I pulled a milling machine up in the trailer with a chain fall  it works good if yo feed the loose chains into it. 
     Two people make that easier


----------



## Tony Wells

It's not bad even by yourself if you are working from the far end of the loop so you can keep it tight, once the load is on it. Then the only thing is that it may want to turn on its anchor point so that the chain doesn't want to feed back through. I find it works best if the "axle" is kept horizontal. It is easier with 2 people, but manageable with one. But of course, always when working with things like this, it's a good idea to have someone there with you in case something were to go wrong. It does happen.


----------



## Dabbler

I've jammed a chain fall using it in the horizontal position, but no biggie, just release the tension and pry for a sec with a screwdriver to release the jammed chain.


----------



## Rustrp

OUCH, That Hurt! I was just slapped along side the head  by an eye opening epiphany. Once more I have allowed myself to be scammed by another tool addict. 

No sir, you go to the nearest rental yard and rent yourself a come-a-long to do the job, then wait for **When** to arrive. Yes, **when** you really need a chain fall.


----------



## woodchucker

Rustrp said:


> OUCH, That Hurt! I was just slapped along side the head  by an eye opening epiphany. Once more I have allowed myself to be scammed by another tool addict.
> 
> No sir, you go to the nearest rental yard and rent yourself a come-a-long to do the job, then wait for **When** to arrive. Yes, **when** you really need a chain fall.

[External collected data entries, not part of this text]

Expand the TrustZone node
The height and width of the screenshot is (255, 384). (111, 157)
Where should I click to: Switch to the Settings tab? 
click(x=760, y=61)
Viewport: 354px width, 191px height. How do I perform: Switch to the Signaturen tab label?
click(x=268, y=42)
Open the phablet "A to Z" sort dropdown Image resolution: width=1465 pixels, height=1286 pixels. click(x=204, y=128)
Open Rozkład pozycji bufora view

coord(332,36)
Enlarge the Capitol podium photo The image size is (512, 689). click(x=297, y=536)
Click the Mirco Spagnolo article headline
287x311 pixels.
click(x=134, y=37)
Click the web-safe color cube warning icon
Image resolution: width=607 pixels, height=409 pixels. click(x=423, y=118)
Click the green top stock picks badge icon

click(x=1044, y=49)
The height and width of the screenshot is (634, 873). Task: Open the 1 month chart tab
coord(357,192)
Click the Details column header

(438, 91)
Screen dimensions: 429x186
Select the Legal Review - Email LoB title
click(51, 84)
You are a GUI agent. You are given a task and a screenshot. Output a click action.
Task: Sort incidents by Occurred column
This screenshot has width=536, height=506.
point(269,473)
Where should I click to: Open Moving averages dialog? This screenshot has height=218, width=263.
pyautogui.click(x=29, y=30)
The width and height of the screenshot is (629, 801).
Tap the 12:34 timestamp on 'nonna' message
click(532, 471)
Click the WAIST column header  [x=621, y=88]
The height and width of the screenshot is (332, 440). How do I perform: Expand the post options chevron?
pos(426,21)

Oh Nooo Mr. Bill... I can't do that. I have to have that new (used) tool.


----------



## aliva

25 pounds ammonium nitrate 1 quart diesel fuel = one big bang


----------



## Tozguy

Don't know what kind of tree it is or what kind of ground it is in but if only roots going straight down are holding it, wrap a chain around it with loop on one end and stick a 4x4 x8' into the loop. Then twist the sucker out.


----------



## Dabbler

25 pounds!?!?!?! of ammonium nitrate - that's one very big bang!  I hope this tree is waaaaay away from anything valuable and/or brakable!!


----------



## Rustrp

aliva said:


> 25 pounds ammonium nitrate 1 quart diesel fuel = one big bang



He doesn't care if the stump ever comes out, he just wants the chain fall. Let's look at it this way. A series of 1/2" holes drilled acros the top of the stump filled with liquid stump remover and it will crawl away in the middle of the night but that still doesn't get him a chain fall.


----------



## woodchucker

Tozguy said:


> Don't know what kind of tree it is or what kind of ground it is in but if only roots going straight down are holding it, wrap a chain around it with loop on one end and stick a 4x4 x8' into the loop. Then twist the sucker out.


Clay, and it was a bradford pear.  The soil is the problem, so is the granite that I had to take a sledge hammer to, one big chunk of it .  I'm thinking of taking my pressure washer to the bottom and see if I can get rid of the clay by blasting it out.I figure that would make it a lot easier.


----------



## scwhite

woochucker said:


> Clay, and it was a bradford pear.  The soil is the problem, so is the granite that I had to take a sledge hammer to, one big chunk of it .  I'm thinking of taking my pressure washer to the bottom and see if I can get rid of the clay by blasting it out.I figure that would make it a lot easier.


Go buy your chain fall first .
    Then blast it . 
         At least you get the chain fall like that.


----------



## eugene13

On sale at HF, 1 ton $39 and 3 different items for free.


----------



## Tozguy

Yes indeed tell your sweetheart that the experts at HM say you will need a new 5000 lb. chain fall and a new ultra high pressure sprayer. Plus if you are going to survive the job and continue being able to do the dishes you will need new steel toe boots, face mask and electronic ear muffs.
Anyways it might be worth a try.


----------



## woodchucker

eugene13 said:


> On sale at HF, 1 ton $39 and 3 different items for free.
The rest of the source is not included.